There is no more essential tool or lens to the wildlife photographer than the 600mm lens. I can say with firm conviction that the 600VR AFS is a must own lens for wildlife photographers! Past iterations of the 600mm lenses when they were released didn’t always make it into my camera bag, they didn’t solve “the” problem for the price (have no problem recommending the 600AFS II!). That’s because not every new version brought a new or better solution to the same old problem. What’s the old problem? Not that is can be summed up in one word, but basically the problem is, getting a tack sharp image of a small subject up close. The MFD of the 600VR being three feet less (now we’re down to 15.7’) than the 600AFS II instantly makes it a problem solver. When you add to that its amazing sharpness, AFS speed and balance, it’s just a beautiful lens!

I’ll be upfront here, Nikon did me a huge favor and got into my hands one of the first production 600VR AFS as soon as it came in which I was more than happy to pay for after the first click. Why did I want one right away, what did I know? I had inside information. My dear friend and shooting bud Joe McNally shot an IP 600VR II while shooting for the D3 brochure. Once the announcement was out about the D3, Joe talked to me about the 600VR AFS and when Joe talks photography, you listen! Joe knows I’m a lens connoisseur (it’s his fault I had to have a 28f1.4AF since he loaned me his prior to my owning one) and he put it real simple to me, “I can’t see you not having it.” So hence, it’s in my hands now.

What does VR II mean? I have to admit, I missed that little II thing when I first read the announcement in regards to the VR part of this new lens. The 400, 500 & 600 VR II have two modes for VR operation (VR being turned on or off via a barrel ring), Normal and Tripod mode. The majority of owners of this lens I presume (probably pretty accurately) they won’t be shooting with the 600VR II handheld, but rather on a tripod. With that presumption, most would put the VR mode to Tripod since the lens is on a tripod it must equal Tripod mode. That seems all too logical to me. Wrong! Close reading of the IB for the 600VR, you’ll read that if you’re doing any panning, you need to be in Normal mode. Making a phone call to Nikon to clarify all of this for myself, Tripod mode is for only when you’ve locked the tripod, tripod head and lens on one subject (like a rock or landscape) and nothing, nothing is moving. All other times, you want the lens’ VR set to Normal. The II in VR II come from this new generation of the new “Tripod” setting, Normal & Tripod = II. (Note, using the Autofocus On buttons on the lens barrel turns off VR operation).
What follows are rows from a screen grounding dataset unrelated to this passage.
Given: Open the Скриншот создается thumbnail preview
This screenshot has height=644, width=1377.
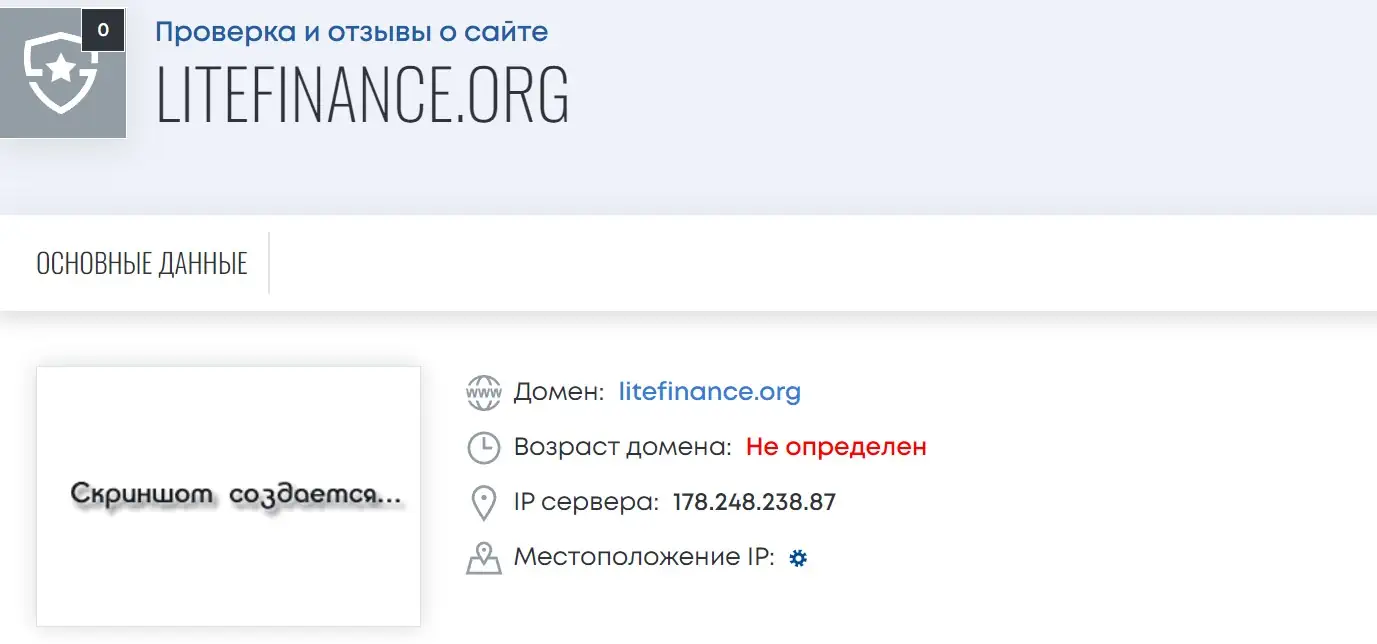Looking at the screenshot, I should [x=229, y=496].
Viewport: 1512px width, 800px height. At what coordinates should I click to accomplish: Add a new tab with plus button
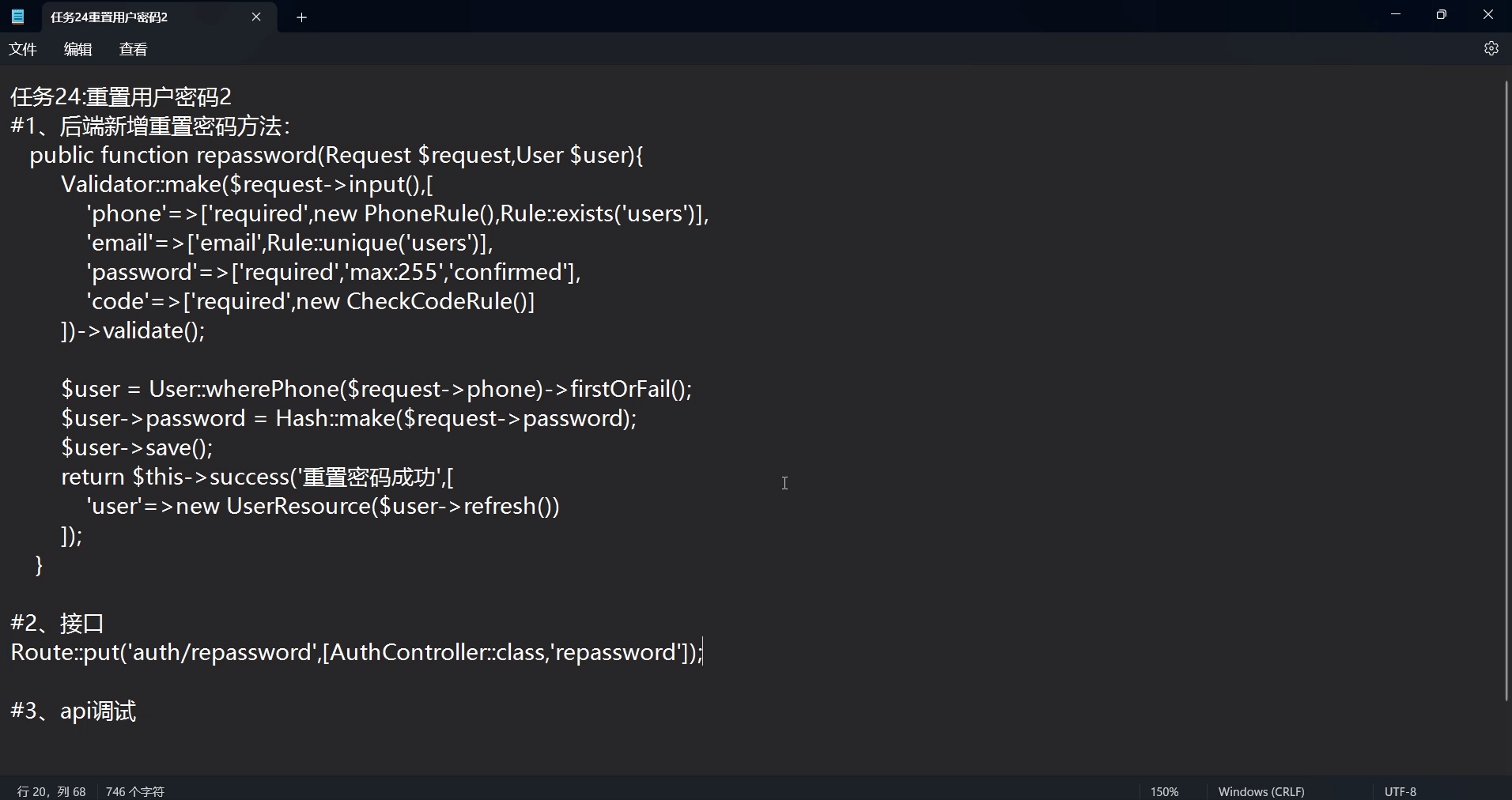point(301,17)
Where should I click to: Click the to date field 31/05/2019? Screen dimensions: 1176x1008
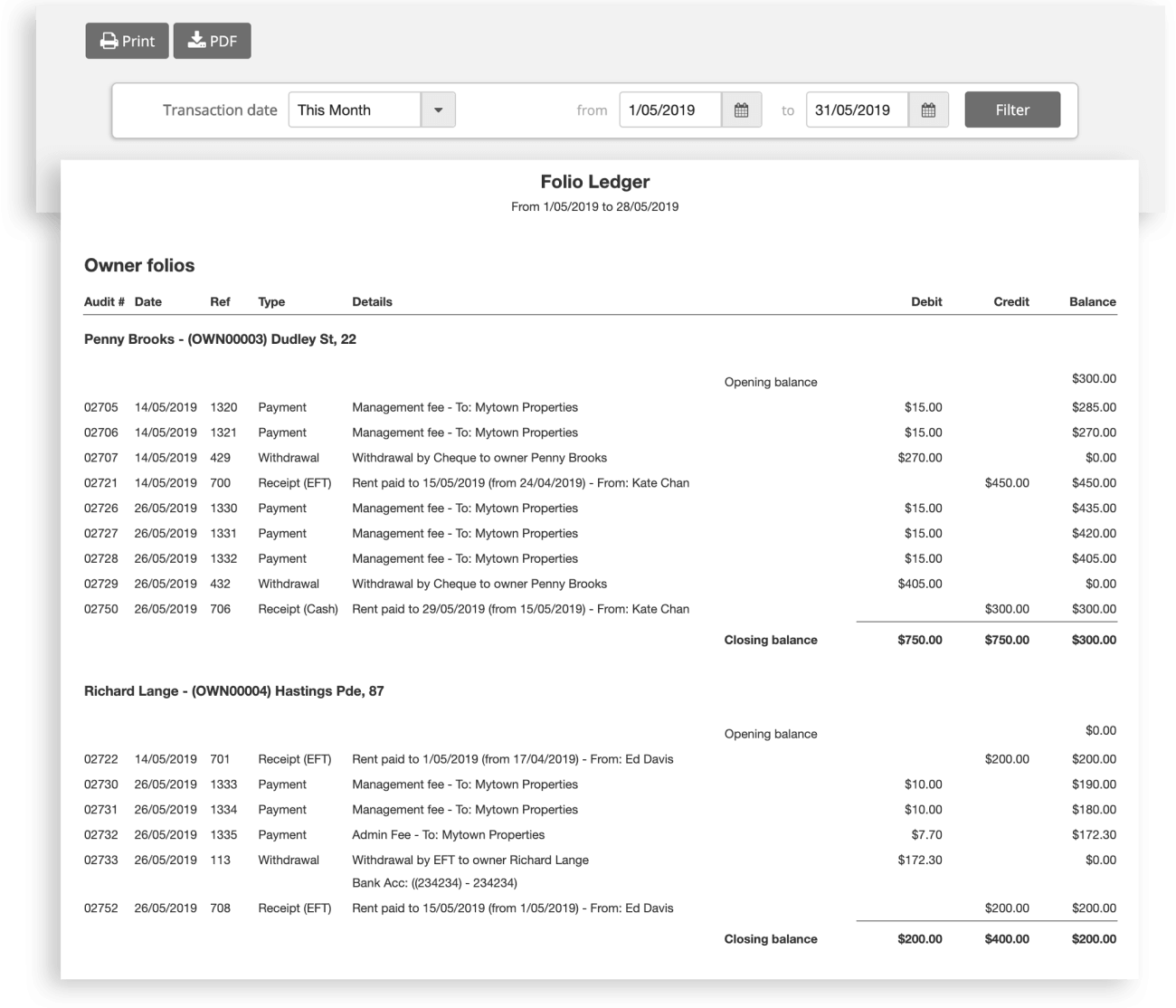[x=856, y=110]
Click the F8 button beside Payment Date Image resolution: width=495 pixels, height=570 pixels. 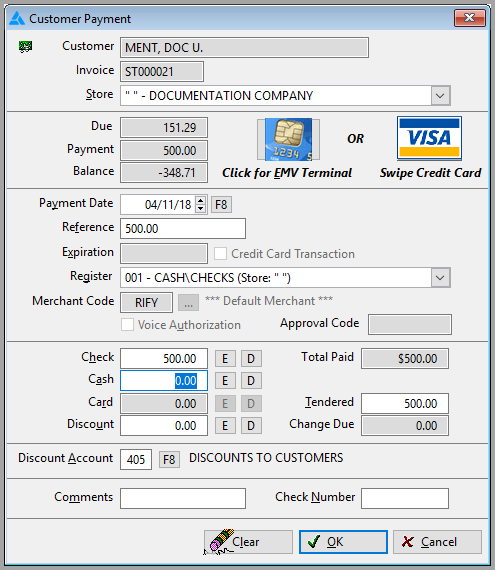coord(221,205)
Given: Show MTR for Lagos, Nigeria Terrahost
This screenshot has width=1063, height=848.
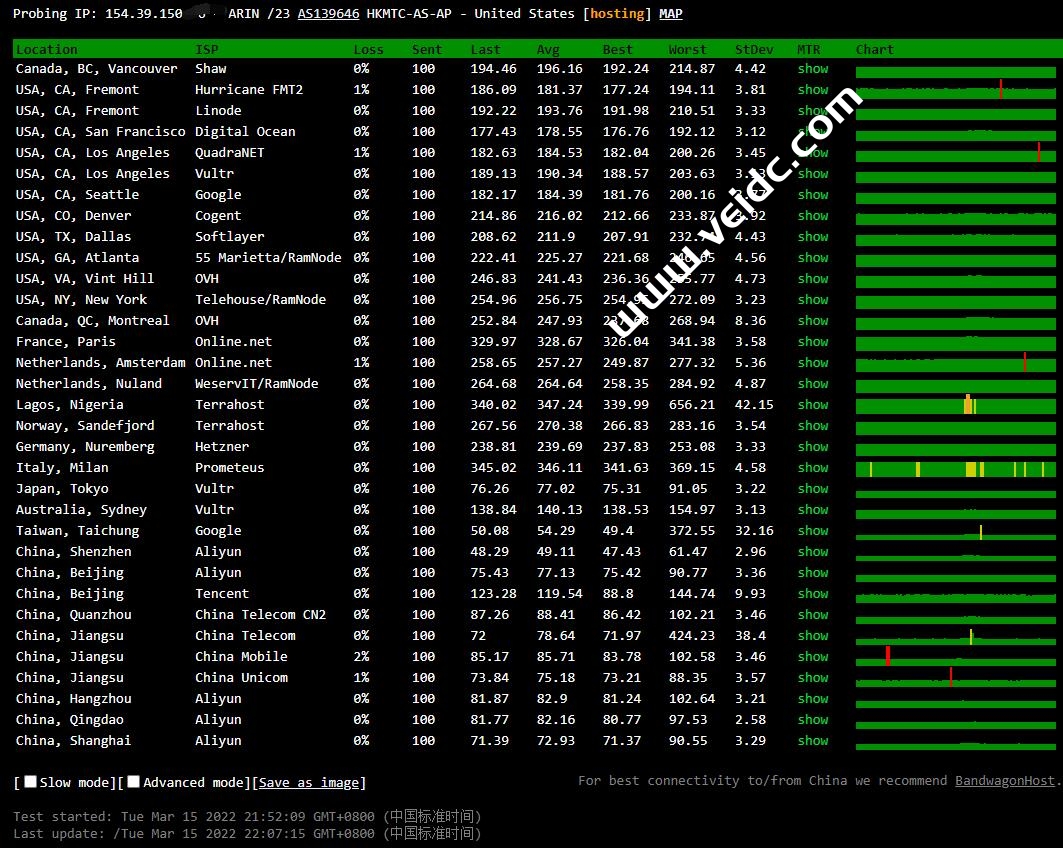Looking at the screenshot, I should tap(812, 405).
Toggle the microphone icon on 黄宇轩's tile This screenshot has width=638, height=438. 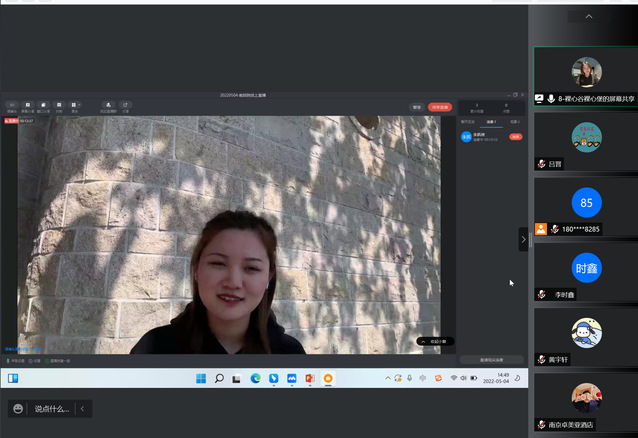click(x=541, y=359)
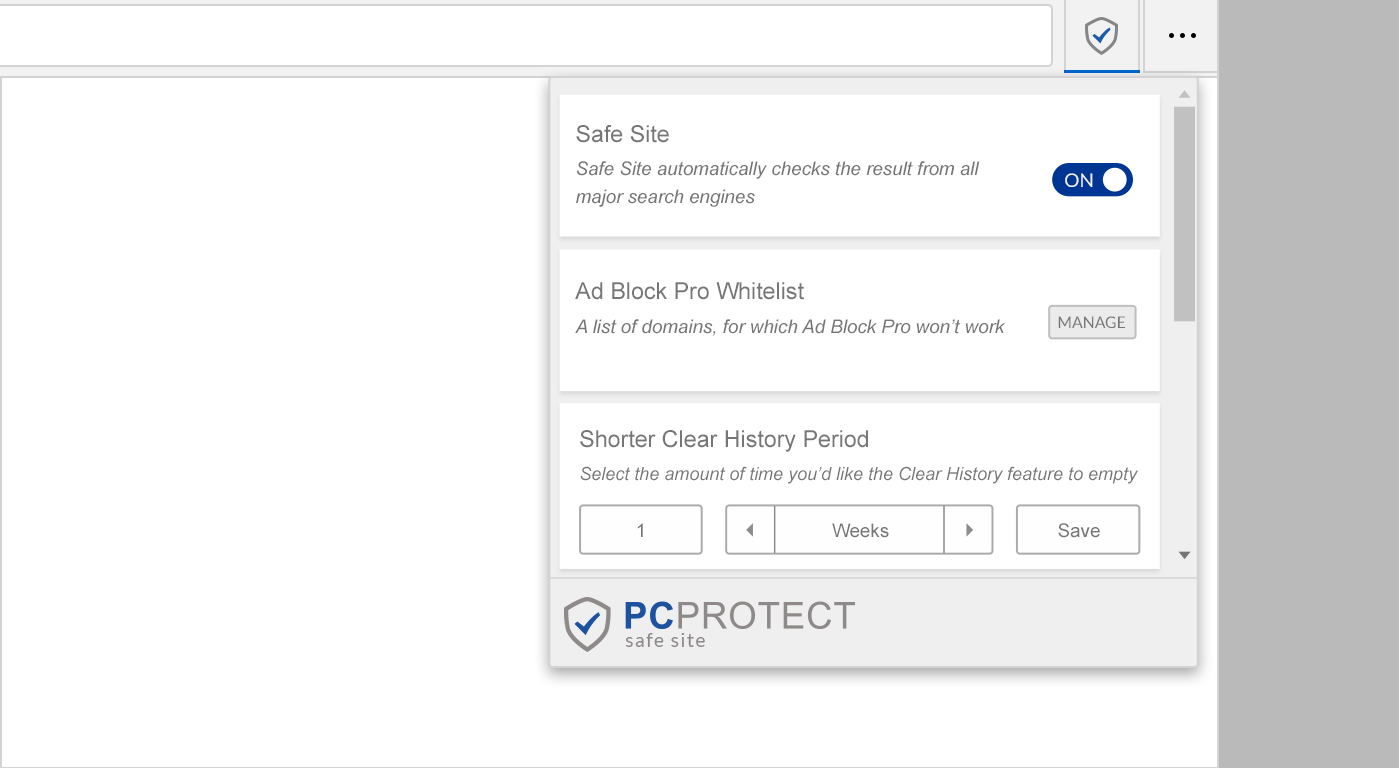Screen dimensions: 1399x768
Task: Click the popup scrollbar up arrow
Action: click(1184, 94)
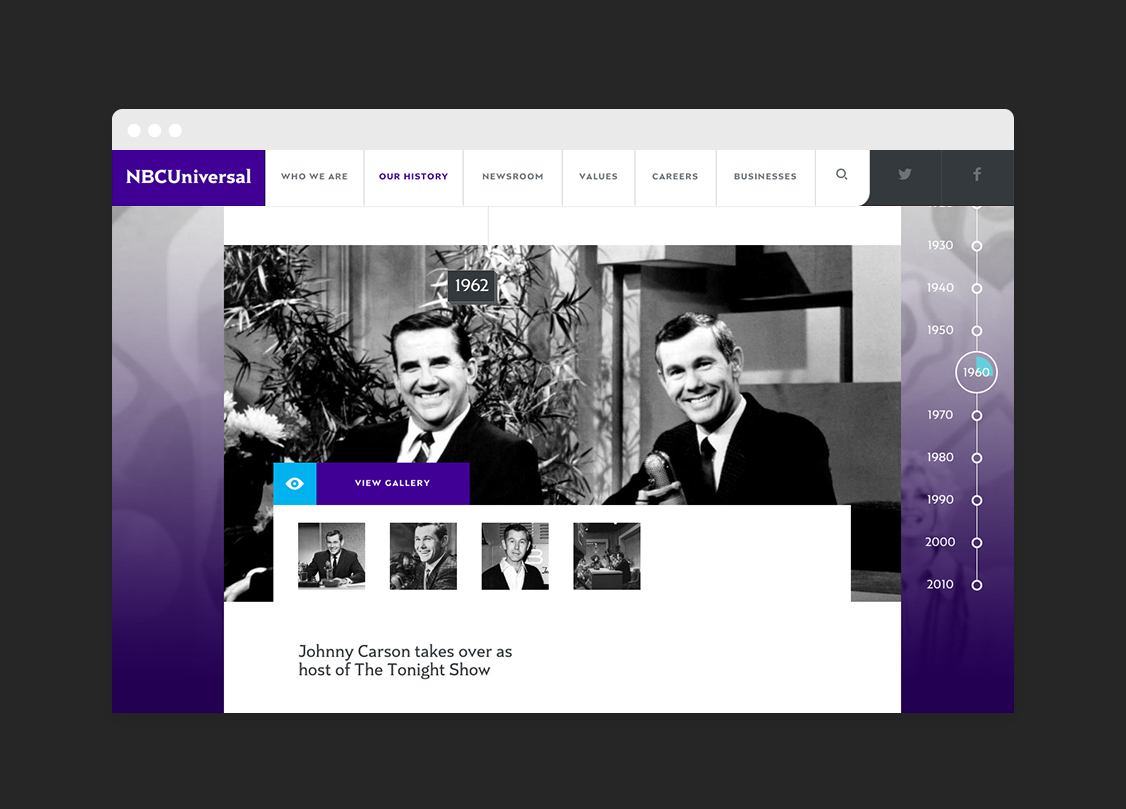Select the 2000 timeline marker
Screen dimensions: 1126x809
coord(977,543)
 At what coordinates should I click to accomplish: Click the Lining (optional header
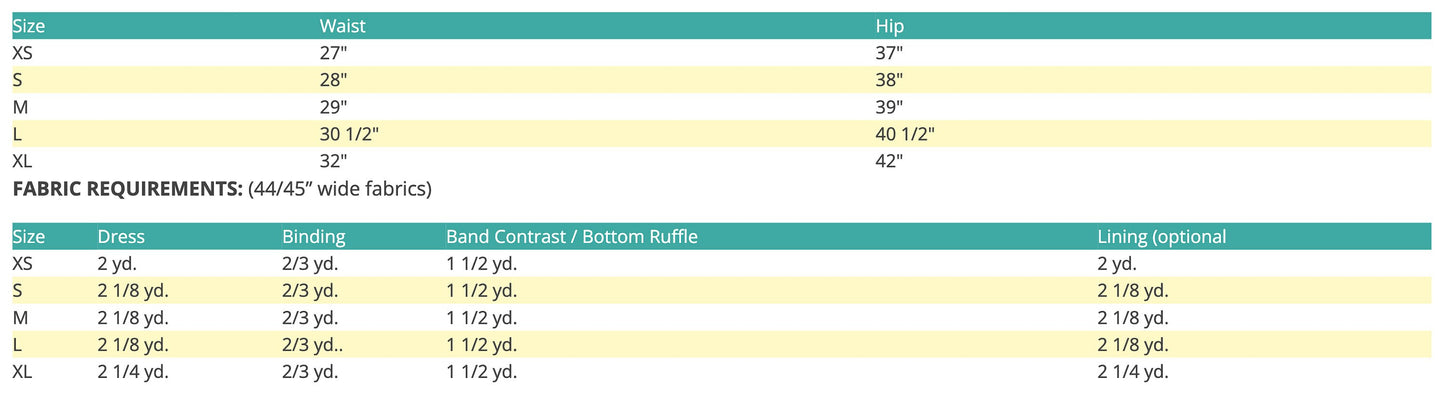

The 600 VR II also sports a new manual focus override mode (as well as the 400/500). You have the option of A/M and the well established M/A mode. What’s the difference? M/A permits you to manually focus to fine tune focus while still in autofocus mode. A/M does the same thing but, it has a less sensitive touch to your taking manual focus control as the M/A. So if you’re handholding and you hold the focusing ring while hand holding, you won’t disengage the AF easily in the A/M mode compared to the M/A mode. Personally, I’ve not found a whole lot of difference in operation, but I’m still playing with it. With using either mode, operation is still the same to reengage AF, simply remove your finger from the shutter release and than lightly touch it again to reinstate AF operation. Right now, I’m using the A/M mode because it’s new and I don’t know which is the better problem solver.

How does it work with teleconverters? Just as you would expect. With the TC-14e or TC-17e or TC-20e3, the sharpness is stunning. AF operation with the D3x, D3s or D3 with current firmware is pretty amazing to me, especially remembering back just a few years to when it wasn’t even possible. With the 1.4 & 1.7, I work in any light level with an AF sensor with the 3x & 3s no problem. I don’t have that much time in with the 2x to say the same thing about it yet. But the image results from all there converters attached to the 600VR is far better then any long lens / converter combo in the past.

You’ll notice the 600VR is wearing a LensCoat. This killer accessory protects your investment while at the same time looks good. It’s a no-brainer! You will also notice the lens foot has been replaced with the RRS LCF-13. And the last thing you should note, I don’t use the second, the largest shade. This is for many reasons, the main ones being I don’t need it and its diameter doesn’t fit in the overhead of more commuter flights.

It’s hard these days to keep up with the Jones with so many new bodies and lenses coming on the market. Making the most of your buying dollar is very important. I know I’m filling the strain! You’ve got to ask yourself, is focusing three feet closer, VR and better balance worth the price of an upgrade or new lens? Strictly talking from a business stand point, those owning this lens will technically have an advantage, it will produce better images especially for those with poorer long lens technique. Those with solid long lens technique in combination with good biological skills will make this lens an essential tool to their success. Bottomline, for the wildlife photography it’s a must have lens!